La ballena blanca que persigue Arturo es la excelencia. Está ensimismado, no como el capitán Ahab sino a la manera de esas criaturas laboriosas que producen, para el deleite de otros, miel o funciones.
Se forjó en el siglo xx pero no desdeña, y entiende, las armas de este otro que le ha pillado a trasmano pero en medio; así, catódico, clásico y transversal, un pimiento le importa qué piensen de él, malo o bueno. Cuando se ríe, llora y su llanto parece una carcajada silenciosa. Resiste y supera todo, a pesar de sus cargas, solo consciente de sus deberes.
Nos protege desde la primera línea, sin falsa modestia, nostalgia hacia los caídos ni respeto a los maestros, con un vago reconocimiento a los iguales que se hundieron en la eternidad.

▶ [INFORMACIÓN PROPORCIONADA]
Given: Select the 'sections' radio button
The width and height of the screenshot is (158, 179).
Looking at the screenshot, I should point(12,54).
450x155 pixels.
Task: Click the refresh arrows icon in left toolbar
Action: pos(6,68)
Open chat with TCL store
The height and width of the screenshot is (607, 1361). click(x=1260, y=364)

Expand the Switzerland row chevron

...

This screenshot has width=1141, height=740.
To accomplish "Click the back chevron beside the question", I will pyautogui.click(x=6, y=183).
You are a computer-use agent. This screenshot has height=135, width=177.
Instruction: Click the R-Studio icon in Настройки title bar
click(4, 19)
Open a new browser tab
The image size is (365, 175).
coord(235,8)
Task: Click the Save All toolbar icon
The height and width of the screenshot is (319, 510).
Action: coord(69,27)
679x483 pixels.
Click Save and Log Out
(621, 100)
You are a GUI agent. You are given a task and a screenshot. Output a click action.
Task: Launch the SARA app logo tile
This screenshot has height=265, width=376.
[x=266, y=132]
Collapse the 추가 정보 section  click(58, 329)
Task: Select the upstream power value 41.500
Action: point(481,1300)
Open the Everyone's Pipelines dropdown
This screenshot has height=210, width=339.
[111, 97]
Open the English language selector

▶ [ORDEN DE TRABAJO 1] Actualiza el pasaje sobre Arturo desde las palabras que contienen "Se forjó en" hasta las que terminan en "de sus deberes.", sustituyendo "un pimiento" por "un comino".
▶ [ORDEN DE TRABAJO 2]
Responde con base en el pasaje sobre Arturo:
(a) ¿Qué es la ballena blanca que persigue Arturo?
(b) ¿En qué siglo se forjó Arturo?
(c) ¿Desde dónde nos protege?
▶ [ORDEN DE TRABAJO 3] Continúa el pasaje sobre Arturo a partir de su última oración.

▶ [ESPACIO DE RESPUESTA 1]
Se forjó en el siglo xx pero no desdeña, y entiende, las armas de este otro que le ha pillado a trasmano pero en medio; así, catódico, clásico y transversal, un comino le importa qué piensen de él, malo o bueno. Cuando se ríe, llora y su llanto parece una carcajada silenciosa. Resiste y supera todo, a pesar de sus cargas, solo consciente de sus deberes.

▶ [ESPACIO DE RESPUESTA 2]
(a) La excelencia.
(b) En el siglo xx.
(c) Desde la primera línea.

▶ [ESPACIO DE RESPUESTA 3]
Agradezco su ferocidad, su honestidad sin fisuras. Su mordaz sinceridad y su extraña ternura en pequeños gestos, a él, expresivo y hierático, serio y gracioso, dual, con colmillos y rizos para suavizar su ira o entibiar su frialdad. Si estás en su órbita, te controla de refilón con el rabillo de un ojo dorado que parecía negro y cuando te tiene enfrente, no ha pasado el tiempo.
Va más allá de Closas y Rivelles, galanes fundidos en él hasta dejarle completo y nunca exhausto de ganas de clavarse la espina de la pálida rosa para teñirla con su sangre. Así hace cada vez que sale a escena.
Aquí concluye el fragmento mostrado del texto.